Posted May 16, 2015 by Jacquie Robison
How are we going to approach activities and outings as a family?
That was one of the very early conversations Jeremiah and I had after Sofia’s diagnosis. It ended up being a brief discussion, as we quickly agreed that we would bring her everywhere and she would enjoy the same adventures we went on.
To a large extent, we’ve been able to make this commitment a reality. Many folks have congratulated us on this and point to our determination in telling her she can do anything she wants as the reason.
But, actions speak louder than words. And the truth is that we owe a debt that can not be repaid to our friends and most especially, their children. When we shared the news of Sofia’s condition and told them what we knew about cerebral palsy, they listened openly and without pity. They asked how strong she would get and we told them we honestly didn’t know. They asked what they could do and how they could help. We told them we were still figuring that out.
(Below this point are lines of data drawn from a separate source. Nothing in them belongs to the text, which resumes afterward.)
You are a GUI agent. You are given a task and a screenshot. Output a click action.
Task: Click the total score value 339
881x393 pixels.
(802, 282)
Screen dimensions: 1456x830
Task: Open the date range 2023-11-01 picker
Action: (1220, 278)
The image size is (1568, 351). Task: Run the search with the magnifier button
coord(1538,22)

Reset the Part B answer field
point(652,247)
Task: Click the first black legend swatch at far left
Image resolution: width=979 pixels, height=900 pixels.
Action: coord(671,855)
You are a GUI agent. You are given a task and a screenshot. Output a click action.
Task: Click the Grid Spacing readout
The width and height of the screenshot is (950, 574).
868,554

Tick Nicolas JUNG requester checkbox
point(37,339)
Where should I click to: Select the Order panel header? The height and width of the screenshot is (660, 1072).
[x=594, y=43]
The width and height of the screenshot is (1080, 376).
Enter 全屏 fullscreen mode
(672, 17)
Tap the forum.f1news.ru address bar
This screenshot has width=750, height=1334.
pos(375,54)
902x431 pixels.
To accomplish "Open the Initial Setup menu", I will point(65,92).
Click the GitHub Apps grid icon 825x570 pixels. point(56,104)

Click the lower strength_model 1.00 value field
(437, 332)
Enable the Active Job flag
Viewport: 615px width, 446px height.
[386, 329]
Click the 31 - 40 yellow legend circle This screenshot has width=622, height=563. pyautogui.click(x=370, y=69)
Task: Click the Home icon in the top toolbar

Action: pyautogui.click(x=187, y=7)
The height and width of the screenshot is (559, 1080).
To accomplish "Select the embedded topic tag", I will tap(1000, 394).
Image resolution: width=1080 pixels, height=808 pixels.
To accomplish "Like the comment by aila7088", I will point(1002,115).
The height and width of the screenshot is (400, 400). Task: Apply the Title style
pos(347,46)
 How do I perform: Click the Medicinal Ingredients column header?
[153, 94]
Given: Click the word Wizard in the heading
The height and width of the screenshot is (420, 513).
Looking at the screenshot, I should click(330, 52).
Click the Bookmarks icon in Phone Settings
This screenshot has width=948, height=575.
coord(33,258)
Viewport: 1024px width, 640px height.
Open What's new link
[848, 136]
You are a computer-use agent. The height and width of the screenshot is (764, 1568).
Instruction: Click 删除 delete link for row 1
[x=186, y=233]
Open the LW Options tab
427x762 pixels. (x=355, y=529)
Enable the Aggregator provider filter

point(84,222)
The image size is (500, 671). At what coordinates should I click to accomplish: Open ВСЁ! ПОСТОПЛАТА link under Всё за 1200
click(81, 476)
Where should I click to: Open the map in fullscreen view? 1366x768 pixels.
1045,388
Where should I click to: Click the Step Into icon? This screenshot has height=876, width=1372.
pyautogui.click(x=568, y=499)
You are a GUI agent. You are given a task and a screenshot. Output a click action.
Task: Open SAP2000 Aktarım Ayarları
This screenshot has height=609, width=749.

But, there WAS one thing we knew for sure. And we told them. “CP is non-progressive, so we only know where her floor is. This is it. No one knows where her ceiling is.” We wanted her to have fun and have adventures and be a part of the crazy, messy mix of their kids playing and exploring and yelling and, well, being kids! They took us at our word and continued to invite us places and celebrate together. So, we brought her to bouncy house parties, playground pirate treasure hunts, Hallowe’en festivities and impromptu dance-offs!
We spent time talking to them about the language we used with Sofia to talk about what was going on with her legs, and how they could talk to their kids about it. We shared our concerns about her progress, but just as importantly, we gave voice to our dreams. It was an incredible gift to speak out loud about the hopes for your child with delays like Sofia’s, and not have someone manage down your expectations.
Those get togethers provided safe and welcoming spaces within a group of her peers for Sofia to work on new skills. Our friends’ children were the best examples we could ever hope for to show our daughter how much fun there is in moving your body.